===== Given records =====

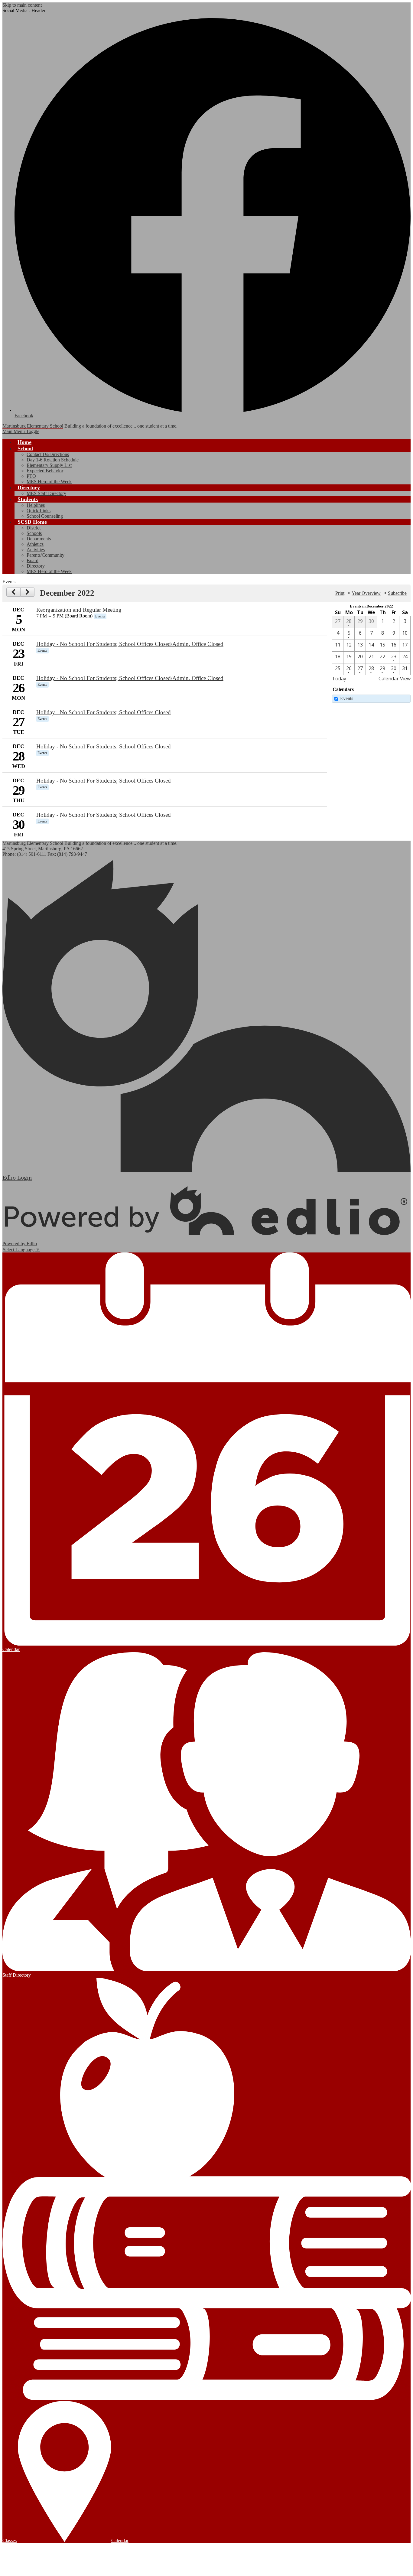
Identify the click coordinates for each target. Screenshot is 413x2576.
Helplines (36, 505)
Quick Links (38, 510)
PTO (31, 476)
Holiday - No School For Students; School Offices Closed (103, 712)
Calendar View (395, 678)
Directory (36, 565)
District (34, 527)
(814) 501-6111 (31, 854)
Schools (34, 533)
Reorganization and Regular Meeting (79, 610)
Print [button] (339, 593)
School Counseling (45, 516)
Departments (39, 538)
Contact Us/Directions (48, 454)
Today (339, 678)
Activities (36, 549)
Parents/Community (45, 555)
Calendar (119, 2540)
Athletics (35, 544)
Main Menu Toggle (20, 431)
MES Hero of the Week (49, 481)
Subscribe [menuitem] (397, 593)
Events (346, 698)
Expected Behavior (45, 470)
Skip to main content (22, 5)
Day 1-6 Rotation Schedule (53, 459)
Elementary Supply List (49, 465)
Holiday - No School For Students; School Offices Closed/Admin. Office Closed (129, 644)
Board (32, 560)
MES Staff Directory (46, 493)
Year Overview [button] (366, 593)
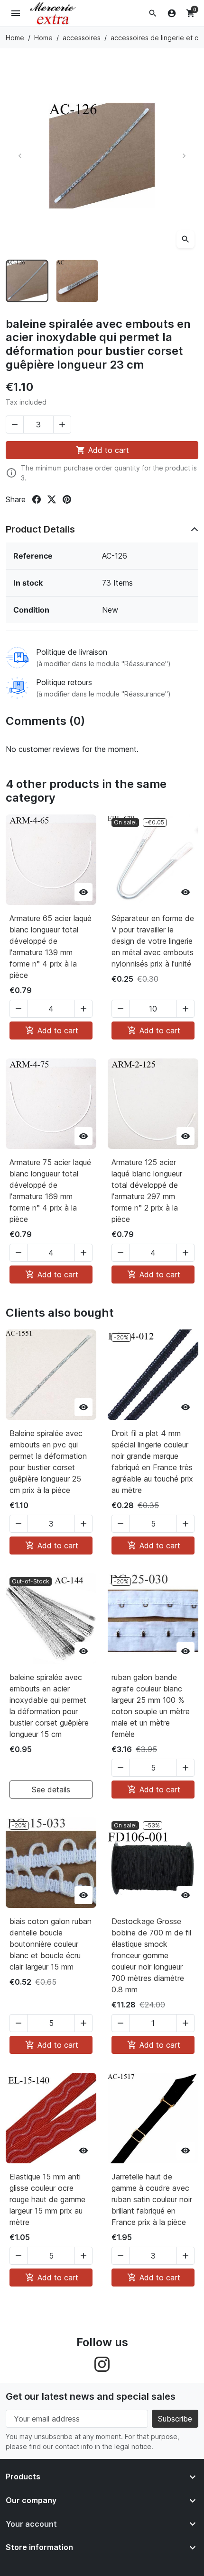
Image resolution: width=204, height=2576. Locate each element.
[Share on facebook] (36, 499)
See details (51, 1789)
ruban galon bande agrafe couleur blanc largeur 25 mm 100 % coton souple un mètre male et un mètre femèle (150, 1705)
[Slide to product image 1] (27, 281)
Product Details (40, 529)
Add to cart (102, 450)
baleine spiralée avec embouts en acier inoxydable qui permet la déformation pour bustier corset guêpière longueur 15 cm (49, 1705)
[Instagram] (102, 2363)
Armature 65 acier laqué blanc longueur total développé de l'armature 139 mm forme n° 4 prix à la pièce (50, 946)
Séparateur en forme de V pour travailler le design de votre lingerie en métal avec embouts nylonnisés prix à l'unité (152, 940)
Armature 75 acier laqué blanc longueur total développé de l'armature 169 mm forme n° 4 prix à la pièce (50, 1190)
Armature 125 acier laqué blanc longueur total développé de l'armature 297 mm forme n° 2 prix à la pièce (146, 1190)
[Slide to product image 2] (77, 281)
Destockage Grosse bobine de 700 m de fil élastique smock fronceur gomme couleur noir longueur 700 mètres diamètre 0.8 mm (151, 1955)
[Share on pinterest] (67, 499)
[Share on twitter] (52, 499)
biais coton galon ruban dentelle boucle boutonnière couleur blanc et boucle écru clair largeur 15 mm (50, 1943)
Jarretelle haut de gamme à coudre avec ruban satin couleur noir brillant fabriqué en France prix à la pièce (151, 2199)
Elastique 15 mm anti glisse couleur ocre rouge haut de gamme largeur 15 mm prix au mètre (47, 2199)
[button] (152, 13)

=====

Your instructions:
Please, from the material above, copy only the lines from the line with "Product Details (40, 529)" up to and including the line with "[Slide to product image 2] (77, 281)", exactly as written.

Solution for this task:
Product Details (40, 529)
Add to cart (102, 450)
baleine spiralée avec embouts en acier inoxydable qui permet la déformation pour bustier corset guêpière longueur 15 cm (49, 1705)
[Instagram] (102, 2363)
Armature 65 acier laqué blanc longueur total développé de l'armature 139 mm forme n° 4 prix à la pièce (50, 946)
Séparateur en forme de V pour travailler le design de votre lingerie en métal avec embouts nylonnisés prix à l'unité (152, 940)
Armature 75 acier laqué blanc longueur total développé de l'armature 169 mm forme n° 4 prix à la pièce (50, 1190)
Armature 125 acier laqué blanc longueur total développé de l'armature 297 mm forme n° 2 prix à la pièce (146, 1190)
[Slide to product image 2] (77, 281)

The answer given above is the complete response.